▸ Exercise
Please restate the entries below word for word, leaving out any pictures.

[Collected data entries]
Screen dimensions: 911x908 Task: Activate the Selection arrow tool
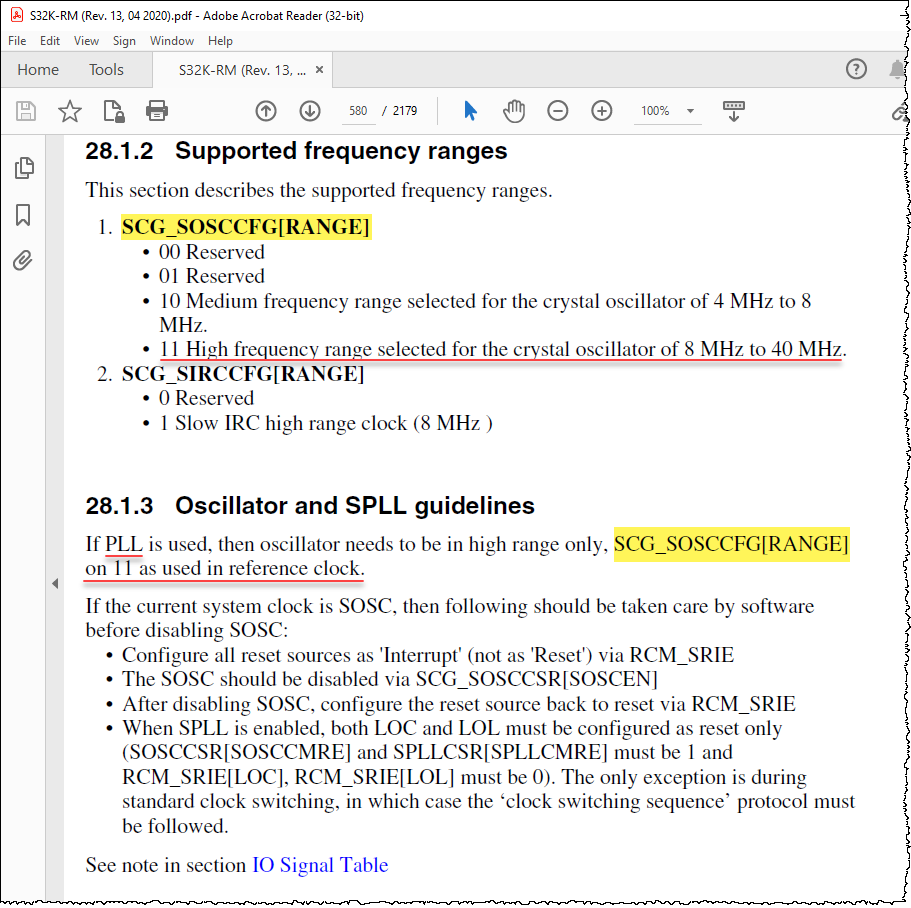click(469, 111)
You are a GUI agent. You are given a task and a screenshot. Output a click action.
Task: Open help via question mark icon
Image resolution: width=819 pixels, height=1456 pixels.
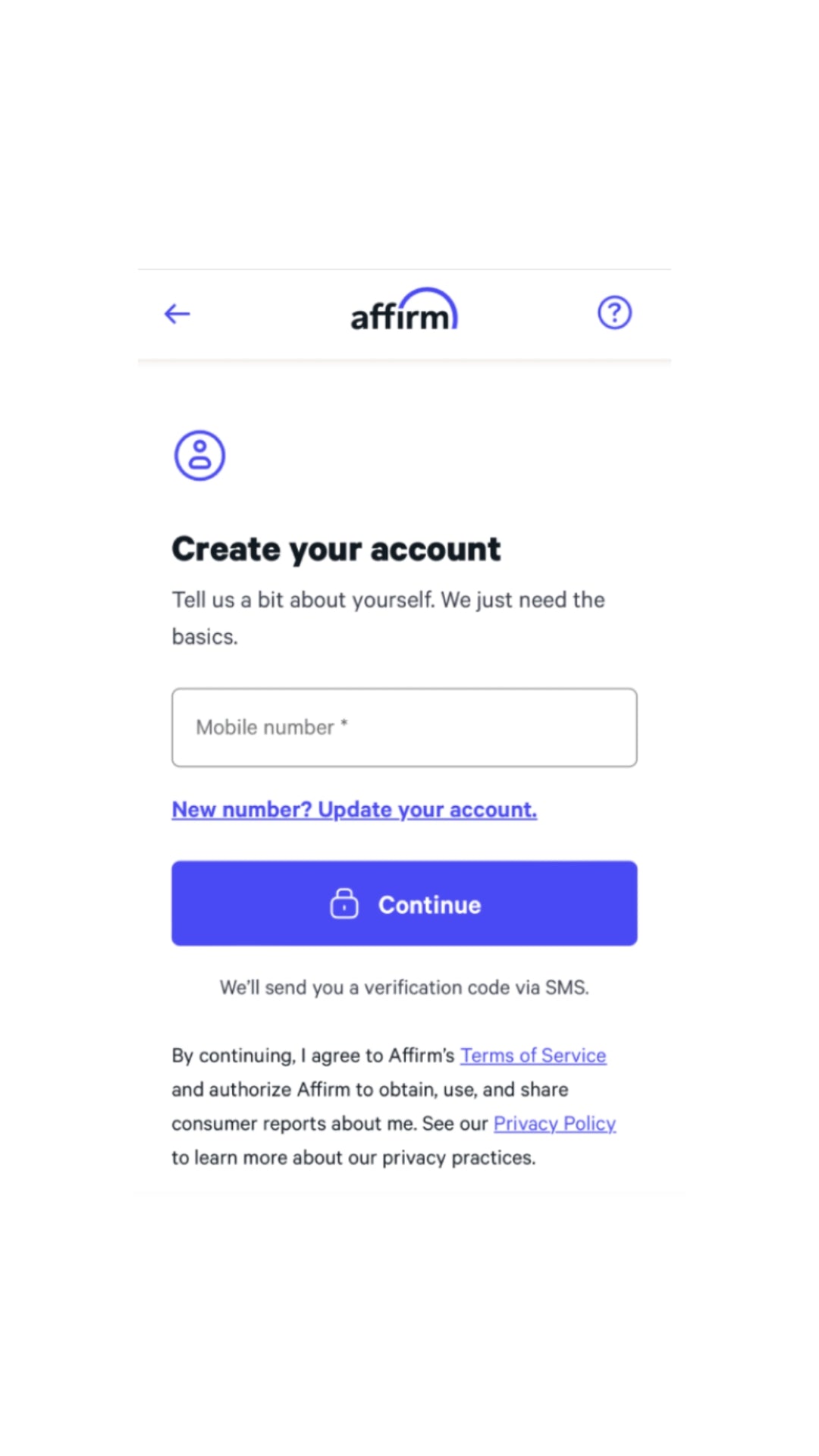[614, 312]
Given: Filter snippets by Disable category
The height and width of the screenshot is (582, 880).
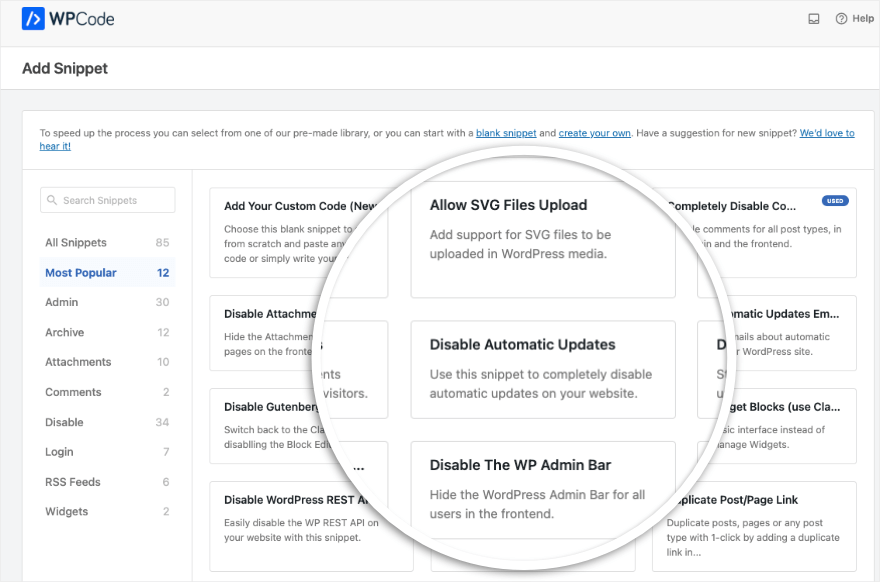Looking at the screenshot, I should pos(107,422).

▸ Answer to this exercise
Screen dimensions: 911x908 Task: Activate the Selection arrow tool
click(469, 111)
You are a GUI agent. You are given a task and a screenshot. Output a click action.
Task: Open help via question mark icon
Image resolution: width=819 pixels, height=1456 pixels.
[614, 312]
Given: Filter snippets by Disable category
The height and width of the screenshot is (582, 880).
Looking at the screenshot, I should pos(107,422).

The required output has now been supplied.